Los espacios empiezan a definirse. Un fotógrafo lo llamaría profundidad de campo. Hay que desenfocarlo todo. O casi todo. Las líneas se disipan y desdibujan, y constituirán la libertad del espectador.
Nuevos colores en el cielo. Los mismos en la tierra. Reflejos de una misma luz, como si de graves y agudos se tratase. La melodía está ya presente. No puede oírse, pero se repite una y otra vez. Es un canon de voces, que se entrelazan y fusionan, una sucesión de tonalidades cromáticas. La abstracción es máxima. Un paisaje dodecafónico que no es paisaje. La mirada va mucho más allá.

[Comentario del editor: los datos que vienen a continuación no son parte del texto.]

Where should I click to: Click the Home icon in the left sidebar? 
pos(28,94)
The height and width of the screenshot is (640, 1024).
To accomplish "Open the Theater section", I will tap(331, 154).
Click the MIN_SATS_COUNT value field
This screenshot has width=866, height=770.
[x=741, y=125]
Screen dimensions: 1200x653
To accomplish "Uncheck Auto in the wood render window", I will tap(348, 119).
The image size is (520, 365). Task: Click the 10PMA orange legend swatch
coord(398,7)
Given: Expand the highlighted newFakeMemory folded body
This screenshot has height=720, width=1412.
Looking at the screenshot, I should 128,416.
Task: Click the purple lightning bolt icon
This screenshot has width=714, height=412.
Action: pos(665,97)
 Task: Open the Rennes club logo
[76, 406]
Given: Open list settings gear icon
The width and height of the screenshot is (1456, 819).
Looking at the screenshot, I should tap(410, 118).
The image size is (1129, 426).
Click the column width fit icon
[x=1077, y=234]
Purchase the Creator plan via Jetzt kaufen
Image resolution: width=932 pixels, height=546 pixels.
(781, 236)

Al pintor le invade un cierto sosiego. Lo esencial está logrado.
Vienen entonces las apoyaturas y trinos. Estalagmitas de aceite surcan el espacio, un Lacrimosa de Réquiem. Los llantos desgarran la tela, y enturbian la mirada para que se sustraiga a lo aparente.
Y por fin, lo aparentemente superfluo. El detalle sin cuya presencia el espectador permanecería desarmado y confuso. Cinco elementos, seis a lo sumo. Lo único objetivamente (el adverbio es aquí engañoso) reconocible. Desde ahí el ojo reconstruirá el resto. Y la imaginación del público conectará con la del pintor. Y verá aquel lugar que el pintor imaginó pero nunca pisó, el lugar imaginario que quiso mostrar, el que descompuso para que el espectador lo compusiera. Dialéctica hegeliana en forma de óleo. Tesis, antitesis y síntesis. A Gaudí le obsesionó la etimología del término originalidad. Originalidad proviene de origen. Pintor y espectador se encontrarán en ese origen. El encuentro es lo esencial. Todo lo demás sirve a tal propósito y es accesorio. Incluso el paisaje.